Decision tree and Markov model

• Indirect treatment comparison using patient-level data from single-arm ANNEXA-4 and UK Oral Anticoagulant Agent-Associated Bleeding Events Reporting System (ORANGE) studies to evaluate efficacy.
• Additional sources include 2 retrospective studies based on real-world evidence and ANNEXA-4 and RETRACE-II studies for long-term mortality.

• Long-term survival for patients with ICH using andexanet alfa is overestimated. Results from the ANNEXA-4 vs. RETRACE-II trial were used to inform the distribution of mRS scores in the ICH survivor clinical population. Feedback obtained from clinical experts consulted by CADTH highlighted that they did not expect a difference in survival or mRS distribution for patients prescribed andexanet alfa compared with those prescribed PCC. The CADTH clinical review notes that the mean difference for mRS at discharge from the ANNEXA-4 vs. RETRACE-II trial was not statistically significant and there is insufficient evidence to justify different mRS distributions between the 2 treatment groups.
• Comparative clinical effectiveness of andexanet alfa is uncertain. In the absence of direct comparative evidence, the sponsor assumed a 30-day mortality relative risk of 0.43 (95% CI, 0.29 to 0.63) for andexanet alfa. The CADTH clinical review appraisal of the sponsor-submitted ITC noted that several limitations preclude definitive conclusions regarding the comparative efficacy of andexanet alfa and PCC.
• Comparator pricing is based on publicly available prices. The sponsor’s analysis estimated of the cost of PCC using published list prices for Beriplex and Octaplex in the PMPRB basket of 11 comparator countries. Unit prices for Beriplex and Octaplex were only available in 2 and 3 of the 11 countries, respectively. The price of PCC (Beriplex and Octaplex) does not reflect any confidential pricing that may have been negotiated by the CBS; therefore, the estimated drug acquisition costs for PCC are uncertain.

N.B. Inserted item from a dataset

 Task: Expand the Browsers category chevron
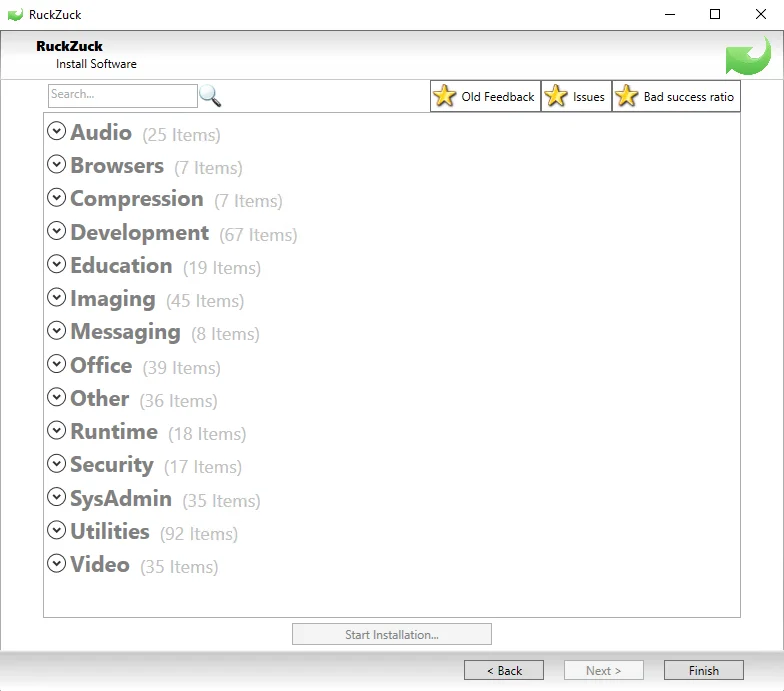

• CADTH revised the sponsor’s model by setting ICH utilities to be equal in both the andexanet alfa and PCC treatment groups. Additionally, mRS distributions were set to be equal between treatment groups.
• CADTH’s base case: ICER = $61,865 per QALY gained (incremental cost = $36,604; incremental QALYs = 0.592). A price reduction of at least 27% would be required to achieve cost-effectiveness at a willingness-to-pay threshold of $50,000 per QALY gained.